Work request — Look below for the lines from the one with "Comment (49, 2211)" to the one with "[View cart] (408, 35)", and copy exactly those lines, both ends included.

Records to process —
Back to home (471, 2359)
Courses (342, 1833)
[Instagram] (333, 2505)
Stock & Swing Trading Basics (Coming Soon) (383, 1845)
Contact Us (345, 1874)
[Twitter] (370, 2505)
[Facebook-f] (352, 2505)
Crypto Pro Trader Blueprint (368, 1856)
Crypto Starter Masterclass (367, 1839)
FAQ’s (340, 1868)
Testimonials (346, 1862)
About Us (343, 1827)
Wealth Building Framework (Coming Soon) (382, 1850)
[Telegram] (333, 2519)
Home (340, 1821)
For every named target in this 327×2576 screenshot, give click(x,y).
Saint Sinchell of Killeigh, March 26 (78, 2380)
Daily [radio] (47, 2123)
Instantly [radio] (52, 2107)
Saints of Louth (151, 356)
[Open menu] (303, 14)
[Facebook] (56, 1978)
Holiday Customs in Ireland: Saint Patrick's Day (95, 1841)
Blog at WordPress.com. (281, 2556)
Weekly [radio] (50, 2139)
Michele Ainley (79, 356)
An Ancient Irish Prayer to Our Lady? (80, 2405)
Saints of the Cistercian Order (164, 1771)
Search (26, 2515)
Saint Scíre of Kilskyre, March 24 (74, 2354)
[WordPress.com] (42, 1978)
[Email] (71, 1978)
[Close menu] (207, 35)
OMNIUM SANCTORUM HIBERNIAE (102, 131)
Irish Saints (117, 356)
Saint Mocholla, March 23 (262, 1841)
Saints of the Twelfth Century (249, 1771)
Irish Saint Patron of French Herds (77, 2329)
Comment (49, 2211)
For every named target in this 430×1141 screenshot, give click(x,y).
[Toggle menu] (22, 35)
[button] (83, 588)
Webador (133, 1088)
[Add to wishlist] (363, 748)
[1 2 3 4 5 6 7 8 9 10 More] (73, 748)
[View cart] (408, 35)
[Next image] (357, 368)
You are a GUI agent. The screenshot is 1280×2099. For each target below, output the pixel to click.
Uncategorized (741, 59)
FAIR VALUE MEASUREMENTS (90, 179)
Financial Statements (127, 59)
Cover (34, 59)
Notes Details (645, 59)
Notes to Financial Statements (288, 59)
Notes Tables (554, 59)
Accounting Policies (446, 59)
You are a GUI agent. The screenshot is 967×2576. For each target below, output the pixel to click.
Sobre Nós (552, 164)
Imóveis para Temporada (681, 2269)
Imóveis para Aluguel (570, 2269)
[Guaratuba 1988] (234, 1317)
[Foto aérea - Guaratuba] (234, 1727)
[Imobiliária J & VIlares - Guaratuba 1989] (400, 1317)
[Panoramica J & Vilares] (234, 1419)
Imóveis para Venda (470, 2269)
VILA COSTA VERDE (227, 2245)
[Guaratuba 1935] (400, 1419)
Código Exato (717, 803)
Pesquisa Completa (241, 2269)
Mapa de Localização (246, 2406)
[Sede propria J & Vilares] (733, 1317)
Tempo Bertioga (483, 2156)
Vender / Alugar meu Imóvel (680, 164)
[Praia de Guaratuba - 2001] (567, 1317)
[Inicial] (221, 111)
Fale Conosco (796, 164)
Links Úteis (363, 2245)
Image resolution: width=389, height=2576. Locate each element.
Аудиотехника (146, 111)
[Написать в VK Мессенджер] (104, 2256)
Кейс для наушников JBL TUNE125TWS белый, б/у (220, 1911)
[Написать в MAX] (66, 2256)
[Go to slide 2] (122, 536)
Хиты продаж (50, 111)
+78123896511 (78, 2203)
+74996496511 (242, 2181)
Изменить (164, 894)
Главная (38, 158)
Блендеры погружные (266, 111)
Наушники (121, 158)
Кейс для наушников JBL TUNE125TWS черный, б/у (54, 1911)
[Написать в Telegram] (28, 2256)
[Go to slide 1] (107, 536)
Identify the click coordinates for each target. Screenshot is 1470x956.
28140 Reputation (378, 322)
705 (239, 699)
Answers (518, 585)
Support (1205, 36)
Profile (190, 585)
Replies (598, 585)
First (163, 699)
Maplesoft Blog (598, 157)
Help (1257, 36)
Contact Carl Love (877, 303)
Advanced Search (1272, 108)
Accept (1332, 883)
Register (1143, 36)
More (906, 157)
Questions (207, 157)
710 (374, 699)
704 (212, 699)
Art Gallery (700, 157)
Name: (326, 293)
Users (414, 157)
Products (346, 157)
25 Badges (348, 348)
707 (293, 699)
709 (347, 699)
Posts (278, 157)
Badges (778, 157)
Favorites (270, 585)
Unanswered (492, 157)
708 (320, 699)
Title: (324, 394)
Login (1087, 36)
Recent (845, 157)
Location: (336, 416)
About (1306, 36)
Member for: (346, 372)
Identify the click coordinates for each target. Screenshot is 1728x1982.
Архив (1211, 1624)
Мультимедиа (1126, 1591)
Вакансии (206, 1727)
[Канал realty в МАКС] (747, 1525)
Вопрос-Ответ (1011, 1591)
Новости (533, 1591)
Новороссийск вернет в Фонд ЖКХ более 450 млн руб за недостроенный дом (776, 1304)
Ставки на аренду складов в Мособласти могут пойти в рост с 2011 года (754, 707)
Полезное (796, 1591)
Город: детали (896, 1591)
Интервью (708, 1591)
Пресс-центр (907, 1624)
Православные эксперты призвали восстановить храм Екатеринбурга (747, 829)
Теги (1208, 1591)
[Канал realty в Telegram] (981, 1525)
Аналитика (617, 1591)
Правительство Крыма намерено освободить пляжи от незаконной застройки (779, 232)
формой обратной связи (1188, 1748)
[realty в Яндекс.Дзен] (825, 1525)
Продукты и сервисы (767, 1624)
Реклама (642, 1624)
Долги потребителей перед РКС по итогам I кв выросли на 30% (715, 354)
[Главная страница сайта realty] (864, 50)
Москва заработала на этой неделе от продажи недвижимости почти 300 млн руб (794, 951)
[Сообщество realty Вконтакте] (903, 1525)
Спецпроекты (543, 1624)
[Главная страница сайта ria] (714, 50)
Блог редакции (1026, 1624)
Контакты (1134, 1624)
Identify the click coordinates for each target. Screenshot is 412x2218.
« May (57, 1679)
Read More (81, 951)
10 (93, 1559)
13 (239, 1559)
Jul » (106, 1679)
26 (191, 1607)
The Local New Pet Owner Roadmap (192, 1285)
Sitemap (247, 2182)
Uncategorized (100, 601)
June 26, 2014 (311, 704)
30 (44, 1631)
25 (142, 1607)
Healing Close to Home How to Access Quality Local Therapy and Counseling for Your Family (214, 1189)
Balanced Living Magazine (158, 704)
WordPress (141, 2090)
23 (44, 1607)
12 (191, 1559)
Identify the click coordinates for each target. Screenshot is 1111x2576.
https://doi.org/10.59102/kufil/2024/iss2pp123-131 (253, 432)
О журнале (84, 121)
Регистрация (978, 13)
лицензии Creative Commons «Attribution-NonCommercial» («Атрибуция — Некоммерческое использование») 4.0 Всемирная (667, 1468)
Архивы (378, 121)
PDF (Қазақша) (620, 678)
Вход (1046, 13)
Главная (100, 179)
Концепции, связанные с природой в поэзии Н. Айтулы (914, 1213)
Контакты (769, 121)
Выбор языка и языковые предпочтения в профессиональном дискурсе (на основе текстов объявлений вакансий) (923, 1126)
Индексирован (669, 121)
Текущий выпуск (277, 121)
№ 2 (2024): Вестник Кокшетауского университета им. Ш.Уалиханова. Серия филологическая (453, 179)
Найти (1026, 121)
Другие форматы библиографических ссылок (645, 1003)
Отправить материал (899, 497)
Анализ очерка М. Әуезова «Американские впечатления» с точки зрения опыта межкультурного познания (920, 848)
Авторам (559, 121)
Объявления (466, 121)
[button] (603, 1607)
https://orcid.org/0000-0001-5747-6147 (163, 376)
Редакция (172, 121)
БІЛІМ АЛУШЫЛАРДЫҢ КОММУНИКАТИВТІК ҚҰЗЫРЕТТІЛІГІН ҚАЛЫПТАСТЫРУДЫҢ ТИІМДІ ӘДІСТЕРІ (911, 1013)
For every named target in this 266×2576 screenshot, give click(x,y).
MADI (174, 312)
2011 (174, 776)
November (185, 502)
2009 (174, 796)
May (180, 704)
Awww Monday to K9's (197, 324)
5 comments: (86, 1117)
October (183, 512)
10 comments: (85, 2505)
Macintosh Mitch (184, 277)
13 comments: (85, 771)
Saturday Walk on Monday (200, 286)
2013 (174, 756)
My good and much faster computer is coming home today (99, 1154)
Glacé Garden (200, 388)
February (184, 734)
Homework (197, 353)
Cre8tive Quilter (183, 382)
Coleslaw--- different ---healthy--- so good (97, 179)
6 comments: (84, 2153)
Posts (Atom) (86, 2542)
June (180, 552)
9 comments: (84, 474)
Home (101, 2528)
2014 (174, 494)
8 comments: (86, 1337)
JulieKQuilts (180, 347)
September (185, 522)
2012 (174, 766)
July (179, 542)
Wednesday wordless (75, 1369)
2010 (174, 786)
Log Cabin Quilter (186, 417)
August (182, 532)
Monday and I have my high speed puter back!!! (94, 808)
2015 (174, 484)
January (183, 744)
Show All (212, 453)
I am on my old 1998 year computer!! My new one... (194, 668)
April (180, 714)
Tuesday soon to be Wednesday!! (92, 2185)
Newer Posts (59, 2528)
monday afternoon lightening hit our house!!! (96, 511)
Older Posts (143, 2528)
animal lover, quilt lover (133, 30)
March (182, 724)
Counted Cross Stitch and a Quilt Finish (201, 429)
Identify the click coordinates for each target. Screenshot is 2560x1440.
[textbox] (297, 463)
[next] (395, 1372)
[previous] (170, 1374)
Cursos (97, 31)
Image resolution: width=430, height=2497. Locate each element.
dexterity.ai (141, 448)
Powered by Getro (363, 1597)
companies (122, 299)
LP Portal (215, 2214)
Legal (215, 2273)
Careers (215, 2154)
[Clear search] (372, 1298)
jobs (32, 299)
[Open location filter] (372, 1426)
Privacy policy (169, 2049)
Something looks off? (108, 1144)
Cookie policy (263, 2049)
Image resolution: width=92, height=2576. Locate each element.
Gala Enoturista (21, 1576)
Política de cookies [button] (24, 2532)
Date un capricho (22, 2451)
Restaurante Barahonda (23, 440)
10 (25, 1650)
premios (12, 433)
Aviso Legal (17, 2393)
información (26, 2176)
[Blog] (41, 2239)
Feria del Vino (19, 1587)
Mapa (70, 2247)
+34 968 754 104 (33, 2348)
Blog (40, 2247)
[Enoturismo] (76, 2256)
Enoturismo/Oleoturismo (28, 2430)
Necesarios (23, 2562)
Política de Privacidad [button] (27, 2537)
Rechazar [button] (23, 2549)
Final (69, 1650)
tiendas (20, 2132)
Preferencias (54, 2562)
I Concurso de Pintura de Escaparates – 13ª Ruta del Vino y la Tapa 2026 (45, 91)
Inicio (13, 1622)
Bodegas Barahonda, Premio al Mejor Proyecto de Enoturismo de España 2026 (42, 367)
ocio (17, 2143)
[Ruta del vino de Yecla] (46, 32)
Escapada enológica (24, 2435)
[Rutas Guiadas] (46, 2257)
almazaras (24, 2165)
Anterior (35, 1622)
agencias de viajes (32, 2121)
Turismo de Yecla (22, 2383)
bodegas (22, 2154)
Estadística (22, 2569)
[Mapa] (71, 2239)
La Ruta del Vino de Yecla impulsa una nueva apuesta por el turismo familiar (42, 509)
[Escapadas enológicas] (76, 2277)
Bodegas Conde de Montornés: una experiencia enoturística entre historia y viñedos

Solved exercise —
Comment (49, 2211)
For every named target in this 430×1141 screenshot, give click(x,y).
[Toggle menu] (22, 35)
[button] (83, 588)
Webador (133, 1088)
[Add to wishlist] (363, 748)
[1 2 3 4 5 6 7 8 9 10 More] (73, 748)
[View cart] (408, 35)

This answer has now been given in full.